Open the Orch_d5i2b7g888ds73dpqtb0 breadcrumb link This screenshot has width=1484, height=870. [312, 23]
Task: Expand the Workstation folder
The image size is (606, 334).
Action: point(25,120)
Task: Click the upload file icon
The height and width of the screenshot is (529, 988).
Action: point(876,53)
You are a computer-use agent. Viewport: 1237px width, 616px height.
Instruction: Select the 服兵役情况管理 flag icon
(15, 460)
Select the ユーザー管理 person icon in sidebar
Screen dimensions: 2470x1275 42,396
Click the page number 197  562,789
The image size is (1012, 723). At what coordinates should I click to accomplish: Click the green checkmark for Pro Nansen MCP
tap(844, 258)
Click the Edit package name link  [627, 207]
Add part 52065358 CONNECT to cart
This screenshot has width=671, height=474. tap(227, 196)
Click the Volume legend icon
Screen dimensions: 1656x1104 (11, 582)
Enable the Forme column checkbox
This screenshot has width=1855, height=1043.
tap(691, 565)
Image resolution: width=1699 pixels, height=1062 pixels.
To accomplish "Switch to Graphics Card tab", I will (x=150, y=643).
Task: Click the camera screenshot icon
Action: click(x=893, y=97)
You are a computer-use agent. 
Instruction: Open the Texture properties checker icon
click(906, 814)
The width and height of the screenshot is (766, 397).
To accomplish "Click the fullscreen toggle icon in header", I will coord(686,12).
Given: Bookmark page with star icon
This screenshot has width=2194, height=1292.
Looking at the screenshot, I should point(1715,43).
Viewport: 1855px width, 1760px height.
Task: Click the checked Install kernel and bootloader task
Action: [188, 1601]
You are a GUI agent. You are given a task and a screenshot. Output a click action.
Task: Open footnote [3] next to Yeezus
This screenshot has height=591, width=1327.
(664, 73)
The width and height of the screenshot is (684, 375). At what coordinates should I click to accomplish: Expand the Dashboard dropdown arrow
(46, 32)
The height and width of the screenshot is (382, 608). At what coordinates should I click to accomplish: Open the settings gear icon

◇ ◇ ◇ ◇ ◇ ◇ ◇

Problem requirements: Repeat the entire listing exactly.

Task result:
Open the Orch_d5i2b7g888ds73dpqtb0 breadcrumb link This screenshot has width=1484, height=870. [312, 23]
Task: Expand the Workstation folder
The image size is (606, 334).
Action: point(25,120)
Task: Click the upload file icon
The height and width of the screenshot is (529, 988).
Action: point(876,53)
You are a computer-use agent. Viewport: 1237px width, 616px height.
Instruction: Select the 服兵役情况管理 flag icon
(15, 460)
Select the ユーザー管理 person icon in sidebar
Screen dimensions: 2470x1275 42,396
Click the page number 197  562,789
The image size is (1012, 723). At what coordinates should I click to accomplish: Click the green checkmark for Pro Nansen MCP
tap(844, 258)
Click the Edit package name link  [627, 207]
Add part 52065358 CONNECT to cart
This screenshot has width=671, height=474. tap(227, 196)
Click the Volume legend icon
Screen dimensions: 1656x1104 (11, 582)
Enable the Forme column checkbox
This screenshot has width=1855, height=1043.
tap(691, 565)
Image resolution: width=1699 pixels, height=1062 pixels.
To accomplish "Switch to Graphics Card tab", I will (x=150, y=643).
Task: Click the camera screenshot icon
Action: click(x=893, y=97)
You are a computer-use agent. 
Instruction: Open the Texture properties checker icon
click(906, 814)
The width and height of the screenshot is (766, 397).
To accomplish "Click the fullscreen toggle icon in header", I will coord(686,12).
Given: Bookmark page with star icon
This screenshot has width=2194, height=1292.
Looking at the screenshot, I should point(1715,43).
Viewport: 1855px width, 1760px height.
Task: Click the checked Install kernel and bootloader task
Action: [188, 1601]
You are a GUI agent. You are given a task and a screenshot. Output a click action.
Task: Open footnote [3] next to Yeezus
This screenshot has height=591, width=1327.
(664, 73)
The width and height of the screenshot is (684, 375). At what coordinates should I click to accomplish: Expand the Dashboard dropdown arrow
(46, 32)
The height and width of the screenshot is (382, 608). At what coordinates should I click to accomplish: Open the settings gear icon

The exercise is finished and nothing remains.